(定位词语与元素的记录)
╔══

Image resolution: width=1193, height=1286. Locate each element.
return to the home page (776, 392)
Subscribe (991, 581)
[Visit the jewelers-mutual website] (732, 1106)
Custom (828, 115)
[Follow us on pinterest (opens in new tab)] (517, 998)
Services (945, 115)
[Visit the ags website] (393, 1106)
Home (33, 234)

╚══

▸ **任务要求**
请把上面所有行中的“website”改为“site”，其余内容一律不动，然后重新写出这些行。

▸ **本题结果**
Image resolution: width=1193, height=1286. Locate each element.
return to the home page (776, 392)
Subscribe (991, 581)
[Visit the jewelers-mutual site] (732, 1106)
Custom (828, 115)
[Follow us on pinterest (opens in new tab)] (517, 998)
Services (945, 115)
[Visit the ags site] (393, 1106)
Home (33, 234)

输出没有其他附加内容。